For this exercise, set down all the records exactly as given.
**** MATERIAL PROVIDED ****
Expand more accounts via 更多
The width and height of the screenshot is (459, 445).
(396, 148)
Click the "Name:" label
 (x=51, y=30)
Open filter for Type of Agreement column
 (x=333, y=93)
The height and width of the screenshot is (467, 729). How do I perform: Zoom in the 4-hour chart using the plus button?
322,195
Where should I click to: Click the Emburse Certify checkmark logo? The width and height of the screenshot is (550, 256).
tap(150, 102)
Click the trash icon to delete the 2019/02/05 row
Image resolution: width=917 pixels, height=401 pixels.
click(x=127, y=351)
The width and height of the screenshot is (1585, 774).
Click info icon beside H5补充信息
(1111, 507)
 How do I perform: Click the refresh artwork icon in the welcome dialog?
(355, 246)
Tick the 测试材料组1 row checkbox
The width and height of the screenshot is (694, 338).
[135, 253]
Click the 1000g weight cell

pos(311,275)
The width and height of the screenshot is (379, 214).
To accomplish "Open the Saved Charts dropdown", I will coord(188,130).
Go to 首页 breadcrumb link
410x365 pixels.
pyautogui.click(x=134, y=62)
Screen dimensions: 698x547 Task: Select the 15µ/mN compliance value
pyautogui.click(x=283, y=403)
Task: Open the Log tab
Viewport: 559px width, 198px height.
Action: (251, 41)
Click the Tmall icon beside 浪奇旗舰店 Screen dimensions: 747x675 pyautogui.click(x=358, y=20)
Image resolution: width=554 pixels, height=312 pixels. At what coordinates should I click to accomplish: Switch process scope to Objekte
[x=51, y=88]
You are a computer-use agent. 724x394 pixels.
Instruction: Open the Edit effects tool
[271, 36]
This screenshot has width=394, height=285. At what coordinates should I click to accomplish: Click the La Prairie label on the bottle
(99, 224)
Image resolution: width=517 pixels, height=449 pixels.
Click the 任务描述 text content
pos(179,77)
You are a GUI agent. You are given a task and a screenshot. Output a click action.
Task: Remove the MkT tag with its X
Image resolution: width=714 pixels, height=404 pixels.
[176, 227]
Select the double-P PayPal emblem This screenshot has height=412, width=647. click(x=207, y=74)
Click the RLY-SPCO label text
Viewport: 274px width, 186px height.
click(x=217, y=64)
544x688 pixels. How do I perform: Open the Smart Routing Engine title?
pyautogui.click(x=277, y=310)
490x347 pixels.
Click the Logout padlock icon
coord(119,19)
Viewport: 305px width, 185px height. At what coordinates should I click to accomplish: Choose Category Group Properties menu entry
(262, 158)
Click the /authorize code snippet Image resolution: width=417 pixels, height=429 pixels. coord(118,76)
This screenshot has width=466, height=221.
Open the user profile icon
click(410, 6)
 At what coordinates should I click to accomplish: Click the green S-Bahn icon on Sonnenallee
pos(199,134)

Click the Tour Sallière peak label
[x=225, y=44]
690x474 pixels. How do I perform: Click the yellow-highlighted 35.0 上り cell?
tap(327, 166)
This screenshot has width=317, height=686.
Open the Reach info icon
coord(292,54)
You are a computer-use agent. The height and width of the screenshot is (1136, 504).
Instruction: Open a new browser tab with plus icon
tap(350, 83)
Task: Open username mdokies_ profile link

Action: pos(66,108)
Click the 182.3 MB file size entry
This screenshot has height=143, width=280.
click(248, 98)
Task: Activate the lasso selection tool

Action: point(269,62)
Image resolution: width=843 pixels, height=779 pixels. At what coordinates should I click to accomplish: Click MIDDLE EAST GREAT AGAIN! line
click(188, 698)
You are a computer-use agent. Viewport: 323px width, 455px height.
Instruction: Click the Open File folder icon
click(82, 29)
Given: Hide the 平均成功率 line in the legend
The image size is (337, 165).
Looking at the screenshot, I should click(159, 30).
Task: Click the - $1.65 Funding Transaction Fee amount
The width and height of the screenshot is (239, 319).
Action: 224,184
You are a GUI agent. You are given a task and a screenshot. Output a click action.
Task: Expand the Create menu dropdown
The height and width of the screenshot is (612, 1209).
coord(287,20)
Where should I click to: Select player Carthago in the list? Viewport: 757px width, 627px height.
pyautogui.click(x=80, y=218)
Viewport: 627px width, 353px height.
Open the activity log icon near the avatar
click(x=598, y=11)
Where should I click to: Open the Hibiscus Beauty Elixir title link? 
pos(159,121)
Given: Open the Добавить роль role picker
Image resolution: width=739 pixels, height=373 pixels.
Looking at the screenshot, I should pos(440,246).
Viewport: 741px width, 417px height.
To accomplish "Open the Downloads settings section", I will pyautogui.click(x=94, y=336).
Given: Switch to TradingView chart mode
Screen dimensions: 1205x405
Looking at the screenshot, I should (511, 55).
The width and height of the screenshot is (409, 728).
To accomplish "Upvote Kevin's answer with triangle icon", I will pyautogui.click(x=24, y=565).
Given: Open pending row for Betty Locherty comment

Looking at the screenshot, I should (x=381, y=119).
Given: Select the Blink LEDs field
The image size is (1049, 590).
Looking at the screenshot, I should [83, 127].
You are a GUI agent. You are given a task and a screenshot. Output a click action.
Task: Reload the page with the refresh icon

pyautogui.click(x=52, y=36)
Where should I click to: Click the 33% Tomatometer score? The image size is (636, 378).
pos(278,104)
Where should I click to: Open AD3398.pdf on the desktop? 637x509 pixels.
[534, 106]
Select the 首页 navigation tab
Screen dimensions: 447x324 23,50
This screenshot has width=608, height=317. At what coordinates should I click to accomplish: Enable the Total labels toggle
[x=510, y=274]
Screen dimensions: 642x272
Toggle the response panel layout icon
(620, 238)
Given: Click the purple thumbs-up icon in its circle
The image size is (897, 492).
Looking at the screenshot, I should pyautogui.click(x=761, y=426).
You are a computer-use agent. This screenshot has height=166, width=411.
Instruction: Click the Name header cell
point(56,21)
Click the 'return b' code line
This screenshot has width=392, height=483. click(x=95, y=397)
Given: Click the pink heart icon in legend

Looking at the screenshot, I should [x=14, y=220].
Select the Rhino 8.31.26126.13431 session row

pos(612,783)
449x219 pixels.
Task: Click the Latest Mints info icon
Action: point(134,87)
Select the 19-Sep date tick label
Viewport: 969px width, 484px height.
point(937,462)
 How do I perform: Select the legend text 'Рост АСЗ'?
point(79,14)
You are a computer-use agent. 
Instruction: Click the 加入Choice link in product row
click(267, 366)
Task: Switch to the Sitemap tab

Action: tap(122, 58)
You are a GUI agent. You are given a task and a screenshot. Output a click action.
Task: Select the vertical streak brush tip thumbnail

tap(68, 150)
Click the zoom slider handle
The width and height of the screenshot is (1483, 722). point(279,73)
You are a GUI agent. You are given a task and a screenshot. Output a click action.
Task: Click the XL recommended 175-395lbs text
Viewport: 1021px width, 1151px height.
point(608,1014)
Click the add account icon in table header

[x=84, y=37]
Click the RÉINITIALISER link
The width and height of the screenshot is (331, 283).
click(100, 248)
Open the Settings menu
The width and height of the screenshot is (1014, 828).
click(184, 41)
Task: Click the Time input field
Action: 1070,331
****
#### WRITTEN REPLY
Expand more accounts via 更多
The width and height of the screenshot is (459, 445).
(396, 148)
Click the "Name:" label
 (x=51, y=30)
Open filter for Type of Agreement column
 (x=333, y=93)
The height and width of the screenshot is (467, 729). How do I perform: Zoom in the 4-hour chart using the plus button?
322,195
Where should I click to: Click the Emburse Certify checkmark logo? The width and height of the screenshot is (550, 256).
tap(150, 102)
Click the trash icon to delete the 2019/02/05 row
Image resolution: width=917 pixels, height=401 pixels.
click(x=127, y=351)
The width and height of the screenshot is (1585, 774).
Click info icon beside H5补充信息
(1111, 507)
 How do I perform: Click the refresh artwork icon in the welcome dialog?
(355, 246)
Tick the 测试材料组1 row checkbox
The width and height of the screenshot is (694, 338).
[135, 253]
Click the 1000g weight cell

pos(311,275)
The width and height of the screenshot is (379, 214).
To accomplish "Open the Saved Charts dropdown", I will coord(188,130).
Go to 首页 breadcrumb link
410x365 pixels.
pyautogui.click(x=134, y=62)
Screen dimensions: 698x547 Task: Select the 15µ/mN compliance value
pyautogui.click(x=283, y=403)
Task: Open the Log tab
Viewport: 559px width, 198px height.
Action: (251, 41)
Click the Tmall icon beside 浪奇旗舰店 Screen dimensions: 747x675 pyautogui.click(x=358, y=20)
Image resolution: width=554 pixels, height=312 pixels. At what coordinates should I click to accomplish: Switch process scope to Objekte
[x=51, y=88]
You are a computer-use agent. 724x394 pixels.
Instruction: Open the Edit effects tool
[271, 36]
This screenshot has width=394, height=285. At what coordinates should I click to accomplish: Click the La Prairie label on the bottle
(99, 224)
Image resolution: width=517 pixels, height=449 pixels.
Click the 任务描述 text content
pos(179,77)
You are a GUI agent. You are given a task and a screenshot. Output a click action.
Task: Remove the MkT tag with its X
Image resolution: width=714 pixels, height=404 pixels.
[176, 227]
Select the double-P PayPal emblem This screenshot has height=412, width=647. click(x=207, y=74)
Click the RLY-SPCO label text
Viewport: 274px width, 186px height.
click(x=217, y=64)
544x688 pixels. How do I perform: Open the Smart Routing Engine title?
pyautogui.click(x=277, y=310)
490x347 pixels.
Click the Logout padlock icon
coord(119,19)
Viewport: 305px width, 185px height. At what coordinates should I click to accomplish: Choose Category Group Properties menu entry
(262, 158)
Click the /authorize code snippet Image resolution: width=417 pixels, height=429 pixels. coord(118,76)
This screenshot has width=466, height=221.
Open the user profile icon
click(410, 6)
 At what coordinates should I click to accomplish: Click the green S-Bahn icon on Sonnenallee
pos(199,134)

Click the Tour Sallière peak label
[x=225, y=44]
690x474 pixels. How do I perform: Click the yellow-highlighted 35.0 上り cell?
tap(327, 166)
This screenshot has width=317, height=686.
Open the Reach info icon
coord(292,54)
You are a computer-use agent. The height and width of the screenshot is (1136, 504).
Instruction: Open a new browser tab with plus icon
tap(350, 83)
Task: Open username mdokies_ profile link

Action: pos(66,108)
Click the 182.3 MB file size entry
This screenshot has height=143, width=280.
click(248, 98)
Task: Activate the lasso selection tool

Action: point(269,62)
Image resolution: width=843 pixels, height=779 pixels. At what coordinates should I click to accomplish: Click MIDDLE EAST GREAT AGAIN! line
click(188, 698)
You are a computer-use agent. Viewport: 323px width, 455px height.
Instruction: Click the Open File folder icon
click(82, 29)
Given: Hide the 平均成功率 line in the legend
The image size is (337, 165).
Looking at the screenshot, I should click(159, 30).
Task: Click the - $1.65 Funding Transaction Fee amount
The width and height of the screenshot is (239, 319).
Action: 224,184
You are a GUI agent. You are given a task and a screenshot. Output a click action.
Task: Expand the Create menu dropdown
The height and width of the screenshot is (612, 1209).
coord(287,20)
Where should I click to: Select player Carthago in the list? Viewport: 757px width, 627px height.
pyautogui.click(x=80, y=218)
Viewport: 627px width, 353px height.
Open the activity log icon near the avatar
click(x=598, y=11)
Where should I click to: Open the Hibiscus Beauty Elixir title link? 
pos(159,121)
Given: Open the Добавить роль role picker
Image resolution: width=739 pixels, height=373 pixels.
Looking at the screenshot, I should pos(440,246).
Viewport: 741px width, 417px height.
To accomplish "Open the Downloads settings section", I will pyautogui.click(x=94, y=336).
Given: Switch to TradingView chart mode
Screen dimensions: 1205x405
Looking at the screenshot, I should (511, 55).
The width and height of the screenshot is (409, 728).
To accomplish "Upvote Kevin's answer with triangle icon", I will pyautogui.click(x=24, y=565).
Given: Open pending row for Betty Locherty comment

Looking at the screenshot, I should (x=381, y=119).
Given: Select the Blink LEDs field
The image size is (1049, 590).
Looking at the screenshot, I should [83, 127].
You are a GUI agent. You are given a task and a screenshot. Output a click action.
Task: Reload the page with the refresh icon

pyautogui.click(x=52, y=36)
Where should I click to: Click the 33% Tomatometer score? The image size is (636, 378).
pos(278,104)
Where should I click to: Open AD3398.pdf on the desktop? 637x509 pixels.
[534, 106]
Select the 首页 navigation tab
Screen dimensions: 447x324 23,50
This screenshot has width=608, height=317. At what coordinates should I click to accomplish: Enable the Total labels toggle
[x=510, y=274]
Screen dimensions: 642x272
Toggle the response panel layout icon
(620, 238)
Given: Click the purple thumbs-up icon in its circle
The image size is (897, 492).
Looking at the screenshot, I should pyautogui.click(x=761, y=426).
You are a computer-use agent. This screenshot has height=166, width=411.
Instruction: Click the Name header cell
point(56,21)
Click the 'return b' code line
This screenshot has width=392, height=483. click(x=95, y=397)
Given: Click the pink heart icon in legend

Looking at the screenshot, I should [x=14, y=220].
Select the Rhino 8.31.26126.13431 session row

pos(612,783)
449x219 pixels.
Task: Click the Latest Mints info icon
Action: point(134,87)
Select the 19-Sep date tick label
Viewport: 969px width, 484px height.
point(937,462)
 How do I perform: Select the legend text 'Рост АСЗ'?
point(79,14)
You are a computer-use agent. 
Instruction: Click the 加入Choice link in product row
click(267, 366)
Task: Switch to the Sitemap tab

Action: tap(122, 58)
You are a GUI agent. You are given a task and a screenshot. Output a click action.
Task: Select the vertical streak brush tip thumbnail

tap(68, 150)
Click the zoom slider handle
The width and height of the screenshot is (1483, 722). point(279,73)
You are a GUI agent. You are given a task and a screenshot. Output a click action.
Task: Click the XL recommended 175-395lbs text
Viewport: 1021px width, 1151px height.
point(608,1014)
Click the add account icon in table header

[x=84, y=37]
Click the RÉINITIALISER link
The width and height of the screenshot is (331, 283).
click(100, 248)
Open the Settings menu
The width and height of the screenshot is (1014, 828).
click(184, 41)
Task: Click the Time input field
Action: 1070,331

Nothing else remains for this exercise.